What to work on:
Rewrite all the records below, putting "Identify" wherever "Describe" appears and leaving the rest unchanged.

Records of locating words and elements:

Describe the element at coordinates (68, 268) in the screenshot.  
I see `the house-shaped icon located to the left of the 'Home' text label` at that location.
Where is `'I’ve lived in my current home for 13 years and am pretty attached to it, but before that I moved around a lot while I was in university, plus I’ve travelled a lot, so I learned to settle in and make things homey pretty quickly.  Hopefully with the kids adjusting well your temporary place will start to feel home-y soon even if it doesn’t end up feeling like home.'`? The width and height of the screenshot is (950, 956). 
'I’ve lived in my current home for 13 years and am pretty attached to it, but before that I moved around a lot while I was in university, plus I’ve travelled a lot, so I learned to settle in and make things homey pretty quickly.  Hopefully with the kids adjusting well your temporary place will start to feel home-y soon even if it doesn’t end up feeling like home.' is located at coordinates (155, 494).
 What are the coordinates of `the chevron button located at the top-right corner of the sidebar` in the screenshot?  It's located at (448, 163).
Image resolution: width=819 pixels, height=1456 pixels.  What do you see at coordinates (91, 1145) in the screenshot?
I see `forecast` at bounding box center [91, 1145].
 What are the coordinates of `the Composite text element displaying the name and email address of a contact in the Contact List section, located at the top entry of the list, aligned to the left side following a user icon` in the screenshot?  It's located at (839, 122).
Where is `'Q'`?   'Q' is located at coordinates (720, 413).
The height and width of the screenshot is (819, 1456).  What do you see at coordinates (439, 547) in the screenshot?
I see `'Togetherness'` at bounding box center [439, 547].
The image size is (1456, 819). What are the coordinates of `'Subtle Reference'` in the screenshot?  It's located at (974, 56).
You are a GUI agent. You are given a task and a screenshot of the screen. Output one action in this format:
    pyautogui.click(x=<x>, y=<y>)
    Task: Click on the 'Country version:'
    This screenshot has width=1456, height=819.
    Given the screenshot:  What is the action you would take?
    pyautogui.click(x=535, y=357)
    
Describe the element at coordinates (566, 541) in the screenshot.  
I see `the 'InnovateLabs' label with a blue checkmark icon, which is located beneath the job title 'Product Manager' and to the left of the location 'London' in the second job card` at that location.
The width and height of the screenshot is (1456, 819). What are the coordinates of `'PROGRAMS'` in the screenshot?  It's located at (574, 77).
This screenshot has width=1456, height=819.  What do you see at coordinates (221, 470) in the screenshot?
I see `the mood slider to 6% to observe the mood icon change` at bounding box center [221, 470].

Task response:
Identify the element at coordinates (68, 268) in the screenshot.  
I see `the house-shaped icon located to the left of the 'Home' text label` at that location.
Where is `'I’ve lived in my current home for 13 years and am pretty attached to it, but before that I moved around a lot while I was in university, plus I’ve travelled a lot, so I learned to settle in and make things homey pretty quickly.  Hopefully with the kids adjusting well your temporary place will start to feel home-y soon even if it doesn’t end up feeling like home.'`? The width and height of the screenshot is (950, 956). 
'I’ve lived in my current home for 13 years and am pretty attached to it, but before that I moved around a lot while I was in university, plus I’ve travelled a lot, so I learned to settle in and make things homey pretty quickly.  Hopefully with the kids adjusting well your temporary place will start to feel home-y soon even if it doesn’t end up feeling like home.' is located at coordinates (155, 494).
 What are the coordinates of `the chevron button located at the top-right corner of the sidebar` in the screenshot?  It's located at (448, 163).
Image resolution: width=819 pixels, height=1456 pixels.  What do you see at coordinates (91, 1145) in the screenshot?
I see `forecast` at bounding box center [91, 1145].
 What are the coordinates of `the Composite text element displaying the name and email address of a contact in the Contact List section, located at the top entry of the list, aligned to the left side following a user icon` in the screenshot?  It's located at (839, 122).
Where is `'Q'`?   'Q' is located at coordinates (720, 413).
The height and width of the screenshot is (819, 1456).  What do you see at coordinates (439, 547) in the screenshot?
I see `'Togetherness'` at bounding box center [439, 547].
The image size is (1456, 819). What are the coordinates of `'Subtle Reference'` in the screenshot?  It's located at (974, 56).
You are a GUI agent. You are given a task and a screenshot of the screen. Output one action in this format:
    pyautogui.click(x=<x>, y=<y>)
    Task: Click on the 'Country version:'
    This screenshot has width=1456, height=819.
    Given the screenshot:  What is the action you would take?
    pyautogui.click(x=535, y=357)
    
Identify the element at coordinates (566, 541) in the screenshot.  
I see `the 'InnovateLabs' label with a blue checkmark icon, which is located beneath the job title 'Product Manager' and to the left of the location 'London' in the second job card` at that location.
The width and height of the screenshot is (1456, 819). What are the coordinates of `'PROGRAMS'` in the screenshot?  It's located at (574, 77).
This screenshot has width=1456, height=819.  What do you see at coordinates (221, 470) in the screenshot?
I see `the mood slider to 6% to observe the mood icon change` at bounding box center [221, 470].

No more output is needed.